● DOCUMENT EXTRACT
-*-

You are viewing a plain text version of this content. The canonical link for it is here.
Posted to solr-user@lucene.apache.org by Antonio Zippo <re...@yahoo.it> on 2008/11/24 12:12:41 UTC

AND query on multivalue text

hi all,

is it possible to have and AND query on a multivalue text?

i need to extract the record only if the words are contained inside the same value

for example
1st record:

<arr name="myText">
<str>The U.S. government has announced a massive rescue package for Citigroup, saying it would guarantee more than $300 billion in company assets</str>
<str>while injecting an additional $20 billion in capital into the embattled bank. </str>
</arr>

2nd record
<arr name="myText">
<str>bla bla bla guarantee bla bla bla</str>
<str>while injecting an additional $20 billion in capital into the embattled bank. </str>
</arr>


i need to search something as 
myText:billion AND guarantee

i need to be extracted only the record where the words exists in the same value (in this case only the first record) because in the 2nd record the two words are in different values

is it possible?

thanks


      

Re: AND query on multivalue text

Posted by Antonio Zippo <re...@yahoo.it>.


>On Nov 24, 2008, at 8:52 AM, Erik Hatcher wrote:

> 
> On Nov 24, 2008, at 8:37 AM, David Santamauro wrote:
>>>> i need to search something as
>>>> myText:billion AND guarantee
>>>> 
>>>> i need to be extracted only the record where the words exists in the same value (in this case only the first record) because in the 2nd record the two words are in different values
>>>> 
>>>> is it possible?
>>> 
>>> It's not possible with a purely boolean query like this, but it is possible with a sloppy phrase query where the position increment gap (see example schema.xml) is greater than the slop factor.
>>> 
>>>     Erik
>>> 
>> 
>> 
>> I think what is needed here is the concept of SAME, i.e., myText:billion SAME guarantee. I know a few full-text engines that can handle this operator one way or another. And without it, I don't quick understand the usefulness of multiValue fields.
> 
> Yeah, multi-valued fields are a bit awkward to grasp fully in Lucene.  Especially in this context where it's a full-text field.  Basically as far as indexing goes, there's no such thing as a "multi-valued" field.  An indexed field gets split into terms, and terms have positional information attached to them (thus a position increment gap can be used to but a big virtual gap between the last term of one field instance and the first term of the next one).  A multi-valued field gets stored (if it is set to be stored, that is) as separate strings, and is retrievable as the separate values.
> 
> Multi-valued fields are handy for facets where, say, a product can have multiple categories associated with it.  In this case it's a bit clearer.  It's the full-text multi-valued fields that seem a bit strange.
> 
>     Erik
> 

> 
> OK, it seems it is the multi-dimensional aspect that is missing
> 
> field[0]: A B C D
> field[1]:   B   D
> 
> ...and the concept of field array would need to be introduced (probably at the lucene level).

-*-

● DATA BLOCK
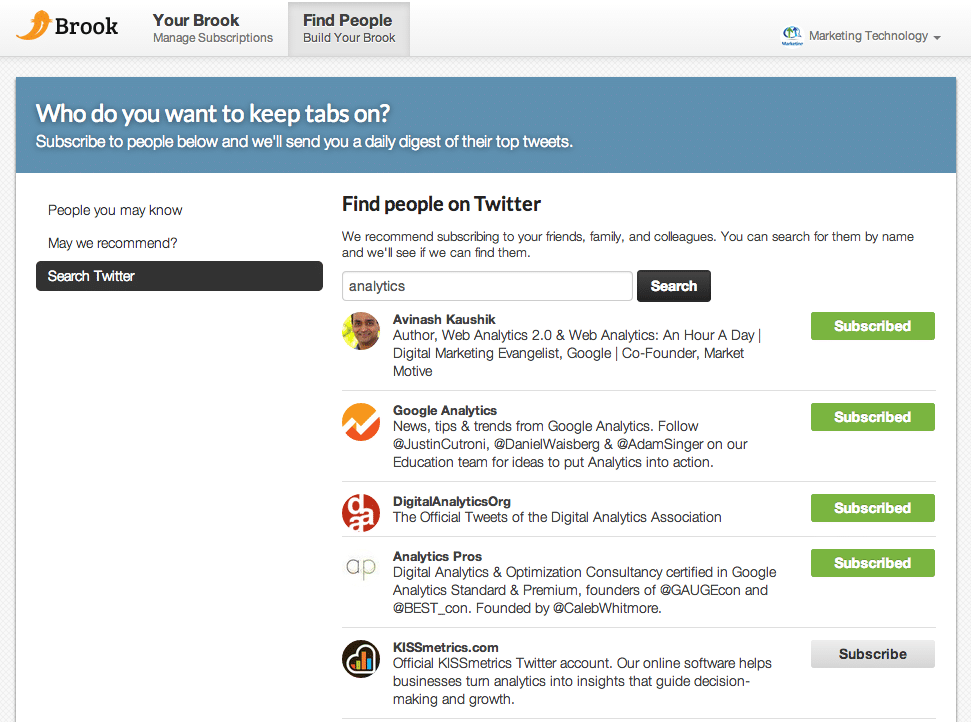Click the Brook bird logo
971x722 pixels.
point(34,25)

-*-

● TASKS TO CARRY OUT
[A] List every person named in the mailing-list thread as the author of a message, including messages that are quoted inside replies.
[B] From the mailing-list thread, quote the passage that begins at the words "You are viewing" and stops after "a multivalue text?".

● SOLUTIONS TO THE TASKS
[A]
Antonio Zippo
Erik Hatcher
David Santamauro

[B]
You are viewing a plain text version of this content. The canonical link for it is here.
Posted to solr-user@lucene.apache.org by Antonio Zippo <re...@yahoo.it> on 2008/11/24 12:12:41 UTC

AND query on multivalue text

hi all,

is it possible to have and AND query on a multivalue text?